DISLESSIA E BISOGNI EDUCATIVI SPECIALI: VERSO UN METODO DIDATTICO CREATIVO

Gli insegnanti si trovano oggi a vivere una profonda complessità all’interno delle proprie classi, in quanto i bisogni e gli stili di apprendimento dei bambini si fanno via via più diversificati.
La legislazione corrente, peraltro, tutela il diritto all’istruzione degli studenti introducendo i concetti di BISOGNI EDUCATIVI SPECIALI e di INCLUSIONE SCOLASTICA (Direttiva Ministeriale del 27 dicembre 2012) a completamento delle leggi sulla disabilità (L.104/92) e sulla dislessia (L.170/2010).

In questo panorama, COSA POSSONO E DEVONO FARE LE INSEGNANTI?

1.    Prendere consapevolezza che il bambino dislessico non ragiona e non può apprendere attraverso gli stessi identici canali dei bambini non dislessici. Il suo sguardo e il suo approccio all’apprendimento sono diversi. Non tenere conto di ciò è come obbligare un mancino ad imparare a  scrivere forzatamente con la mano destra, forzatura inutile, o peggio, dannosa.
2.    Sostenere il pensiero ed il modo di ragionare del bambino dislessico aiutandolo a trovare le soluzioni attraverso processi mentali creativi.

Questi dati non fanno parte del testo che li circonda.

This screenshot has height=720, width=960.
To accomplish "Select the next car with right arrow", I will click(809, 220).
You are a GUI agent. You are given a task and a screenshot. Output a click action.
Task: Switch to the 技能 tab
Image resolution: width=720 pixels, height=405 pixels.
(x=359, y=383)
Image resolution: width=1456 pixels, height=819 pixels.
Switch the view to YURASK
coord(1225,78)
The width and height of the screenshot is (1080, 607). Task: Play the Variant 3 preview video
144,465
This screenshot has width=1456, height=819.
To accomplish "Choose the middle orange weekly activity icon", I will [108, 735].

Questo metodo implica che l’ERRORE non è più di per sé sinonimo di insuccesso, ma veicolo per scoprire e sperimentare altre soluzioni. “Sbagliando si impara” dovrebbe essere il motto di una scuola che promuove l’automiglioramento. Una didattica quindi esperienziale, soprattutto nell’area scientifica e della produzione linguistica, stimola ed educa il pensiero laterale e creativo.

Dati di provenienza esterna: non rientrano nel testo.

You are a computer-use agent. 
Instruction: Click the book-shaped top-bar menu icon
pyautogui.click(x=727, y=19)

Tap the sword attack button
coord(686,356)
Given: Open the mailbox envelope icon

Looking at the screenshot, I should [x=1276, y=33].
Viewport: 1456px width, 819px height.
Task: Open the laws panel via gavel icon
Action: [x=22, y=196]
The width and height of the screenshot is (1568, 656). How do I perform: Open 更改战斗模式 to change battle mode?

3.    Sostenere la condivisione e lo scambio di idee, prendendole in considerazione tutte. Non si dovrebbe mai giudicare o “deridere” nemmeno la frase che sembra più “assurda”, ma indirizzare il bambino ad una contestualizzazione di quanto esprime. In questo modo si interiorizzano anche il criterio di pertinenza, la capacità di compiere scelte lessicali, crescendo, sempre più specifiche per ogni disciplina e la capacità di argomentazione.
4.    Sviluppare la capacità di porre domande: la domanda genera CURIOSITA’ e la curiosità è di per sé un buon veicolo per prolungare i tempi di attenzione e concentrazione (che spesso nei bambini con disturbo specifico dell’apprendimento sono brevi rispetto alla norma). Il bambino è curioso per natura e questo è un elemento importante su cui strutturare le attività didattiche. Dal saper attivare questa passione iniziale deriva un’altra componente fondamentale del processo di apprendimento creativo: la costanza nel tempo.
5.    Attuare un approccio integrato tra le diverse discipline: materie come arte, musica, educazione motoria, possono, se ben coordinate all’interno del Piano Didattico Personalizzato, diventare canali molto potenti per l’apprendimento delle altre materie, come la matematica, lo studio della storia, della geografia e delle scienze. Questo approccio consente di mettere in atto la COMBINAZIONE SELETTIVA, ovvero la capacità di collegare informazioni, anche afferenti a campi disciplinari diversi, in modo creativo. La conseguenza di tutto ciò è l’attivazione della CAPACITA’ DI CREARE RELAZIONI fra concetti, abilità indispensabile per la risoluzione dei problemi, la scrittura di testi, lo studio della storia, della chimica…
6.    Utilizzare con costanza le mappe mentali. Queste consentono di fissare le idee e registrarle per poi renderle oggetto di rielaborazioni fino al raggiungimento della competenza prefissata. Le mappe mentali sono lo strumento che meglio si adatta al modo di apprendere del bambino dislessico.
La sfida più difficile quindi ad oggi per le insegnanti è sostenere i particolari talenti dei bambini dislessici, evitando di farli sentire meno dotati degli altri data la loro peculiare difficoltà a leggere o scrivere. La tecnologia in questo senso è un valido sostegno ed è dovere di ogni soggetto educante stare al passo con questi strumenti agevolandone e implementandole l’utilizzo.
Sgravare un bambino dislessico dal calcolo scritto o dalla ripetitività di alcune gesti grazie all’uso costante degli strumenti compensativi, non vuol dire esonerarlo da alcuni apprendimenti o renderlo diverso dal resto della classe, ma dargli la concreta possibilità di accedere alla conoscenza e alle competenze attese attraverso il modo di apprendere più adatto a lui: aprirsi alla creatività per sviluppare al massimo il proprio potenziale.